WORK REQUIRED:
Reproduce the entries starting with the line containing "I will pos(25,82)." and going on through the line containing "800x538 pixels. pyautogui.click(x=614, y=221)", with "thumbnail" replaced by "preview" and nothing else altered. Return only those lines.
══════════════════════════════
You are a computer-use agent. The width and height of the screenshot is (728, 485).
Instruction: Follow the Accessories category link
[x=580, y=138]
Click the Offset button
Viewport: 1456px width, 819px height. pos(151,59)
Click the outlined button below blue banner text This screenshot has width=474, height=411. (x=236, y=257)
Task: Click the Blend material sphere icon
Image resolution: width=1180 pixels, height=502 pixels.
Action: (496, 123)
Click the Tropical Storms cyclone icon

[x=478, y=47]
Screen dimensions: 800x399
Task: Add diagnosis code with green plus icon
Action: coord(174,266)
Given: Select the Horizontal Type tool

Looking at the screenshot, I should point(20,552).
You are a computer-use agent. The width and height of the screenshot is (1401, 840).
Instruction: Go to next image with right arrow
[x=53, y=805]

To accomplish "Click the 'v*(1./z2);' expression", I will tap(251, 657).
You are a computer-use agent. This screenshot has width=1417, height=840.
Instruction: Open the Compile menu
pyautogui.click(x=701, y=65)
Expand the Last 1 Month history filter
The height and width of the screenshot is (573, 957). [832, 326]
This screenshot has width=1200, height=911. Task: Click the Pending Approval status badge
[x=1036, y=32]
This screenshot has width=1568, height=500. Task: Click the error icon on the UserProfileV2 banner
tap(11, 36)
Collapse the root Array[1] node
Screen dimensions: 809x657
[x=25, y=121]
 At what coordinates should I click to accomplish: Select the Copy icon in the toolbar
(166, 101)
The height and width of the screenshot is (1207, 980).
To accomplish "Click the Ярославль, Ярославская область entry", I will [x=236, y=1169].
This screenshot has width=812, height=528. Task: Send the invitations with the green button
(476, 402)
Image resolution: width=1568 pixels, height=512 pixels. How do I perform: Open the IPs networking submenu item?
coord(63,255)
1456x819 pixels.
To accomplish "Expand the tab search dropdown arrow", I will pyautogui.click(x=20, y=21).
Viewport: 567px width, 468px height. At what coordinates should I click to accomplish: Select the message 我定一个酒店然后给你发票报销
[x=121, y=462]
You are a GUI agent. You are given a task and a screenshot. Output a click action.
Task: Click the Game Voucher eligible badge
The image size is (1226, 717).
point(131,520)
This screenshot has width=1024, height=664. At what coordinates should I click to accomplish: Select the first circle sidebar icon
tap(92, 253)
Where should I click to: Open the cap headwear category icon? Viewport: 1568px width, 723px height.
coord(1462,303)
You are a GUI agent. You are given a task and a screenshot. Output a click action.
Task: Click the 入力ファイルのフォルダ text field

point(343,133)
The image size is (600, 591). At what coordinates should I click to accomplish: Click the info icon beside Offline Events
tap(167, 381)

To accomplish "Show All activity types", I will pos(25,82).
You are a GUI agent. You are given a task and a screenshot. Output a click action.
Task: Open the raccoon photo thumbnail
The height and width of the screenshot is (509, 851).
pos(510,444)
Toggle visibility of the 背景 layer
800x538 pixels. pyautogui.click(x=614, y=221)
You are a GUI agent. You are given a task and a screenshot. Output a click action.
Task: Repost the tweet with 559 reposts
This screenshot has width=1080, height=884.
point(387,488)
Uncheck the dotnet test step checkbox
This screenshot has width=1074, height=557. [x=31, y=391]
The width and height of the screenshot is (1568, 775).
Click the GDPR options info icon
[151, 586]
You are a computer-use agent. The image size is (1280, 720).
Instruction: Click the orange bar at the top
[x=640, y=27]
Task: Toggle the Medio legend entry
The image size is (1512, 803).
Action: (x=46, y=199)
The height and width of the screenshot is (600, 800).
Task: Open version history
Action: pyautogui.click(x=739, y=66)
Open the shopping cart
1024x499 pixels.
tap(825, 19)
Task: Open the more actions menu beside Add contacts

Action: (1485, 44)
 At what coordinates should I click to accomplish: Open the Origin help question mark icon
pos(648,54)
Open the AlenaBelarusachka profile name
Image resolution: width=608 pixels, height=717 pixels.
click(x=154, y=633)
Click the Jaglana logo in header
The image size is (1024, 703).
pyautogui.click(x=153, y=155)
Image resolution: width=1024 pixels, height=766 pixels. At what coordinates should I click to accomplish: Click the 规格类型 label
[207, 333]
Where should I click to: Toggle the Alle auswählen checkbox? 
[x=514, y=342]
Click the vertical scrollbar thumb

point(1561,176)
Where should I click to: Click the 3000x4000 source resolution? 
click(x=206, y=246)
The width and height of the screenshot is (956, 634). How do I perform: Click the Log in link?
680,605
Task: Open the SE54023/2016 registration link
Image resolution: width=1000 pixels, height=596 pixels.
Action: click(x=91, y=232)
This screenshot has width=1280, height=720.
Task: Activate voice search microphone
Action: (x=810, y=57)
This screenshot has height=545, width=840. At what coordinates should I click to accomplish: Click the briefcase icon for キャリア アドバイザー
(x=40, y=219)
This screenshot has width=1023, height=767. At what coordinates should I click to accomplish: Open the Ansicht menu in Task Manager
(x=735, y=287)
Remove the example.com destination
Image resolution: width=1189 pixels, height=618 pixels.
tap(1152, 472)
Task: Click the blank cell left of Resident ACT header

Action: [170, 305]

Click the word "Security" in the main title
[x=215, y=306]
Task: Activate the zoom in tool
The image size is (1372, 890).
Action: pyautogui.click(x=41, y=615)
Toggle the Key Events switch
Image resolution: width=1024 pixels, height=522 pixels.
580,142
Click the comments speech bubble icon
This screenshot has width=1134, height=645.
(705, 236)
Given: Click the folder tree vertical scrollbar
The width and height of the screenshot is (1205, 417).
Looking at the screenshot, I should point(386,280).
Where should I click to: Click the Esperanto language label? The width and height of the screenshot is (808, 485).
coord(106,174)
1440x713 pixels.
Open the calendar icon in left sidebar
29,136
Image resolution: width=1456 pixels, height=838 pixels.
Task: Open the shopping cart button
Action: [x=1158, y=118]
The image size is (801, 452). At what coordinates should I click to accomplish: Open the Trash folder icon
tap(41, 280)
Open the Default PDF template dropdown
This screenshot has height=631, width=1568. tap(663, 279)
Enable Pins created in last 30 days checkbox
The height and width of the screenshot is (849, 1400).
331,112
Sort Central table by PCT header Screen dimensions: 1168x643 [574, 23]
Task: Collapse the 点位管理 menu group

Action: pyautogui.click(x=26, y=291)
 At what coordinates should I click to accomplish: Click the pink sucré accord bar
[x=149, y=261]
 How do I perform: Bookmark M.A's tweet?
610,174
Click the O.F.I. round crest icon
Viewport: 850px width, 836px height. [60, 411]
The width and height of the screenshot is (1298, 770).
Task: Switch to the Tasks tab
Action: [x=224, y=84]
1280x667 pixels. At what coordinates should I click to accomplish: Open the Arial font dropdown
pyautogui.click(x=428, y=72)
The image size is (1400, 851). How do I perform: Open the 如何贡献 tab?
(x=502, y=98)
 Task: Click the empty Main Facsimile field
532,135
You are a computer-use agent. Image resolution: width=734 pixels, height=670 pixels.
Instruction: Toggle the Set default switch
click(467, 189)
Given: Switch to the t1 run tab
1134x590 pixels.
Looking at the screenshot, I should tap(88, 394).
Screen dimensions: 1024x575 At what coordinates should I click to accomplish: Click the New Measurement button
══════════════════════════════
REPLY TO THE EXERCISE:
To accomplish "Show All activity types", I will pos(25,82).
You are a GUI agent. You are given a task and a screenshot. Output a click action.
Task: Open the raccoon photo preview
The height and width of the screenshot is (509, 851).
pos(510,444)
Toggle visibility of the 背景 layer
800x538 pixels. pyautogui.click(x=614, y=221)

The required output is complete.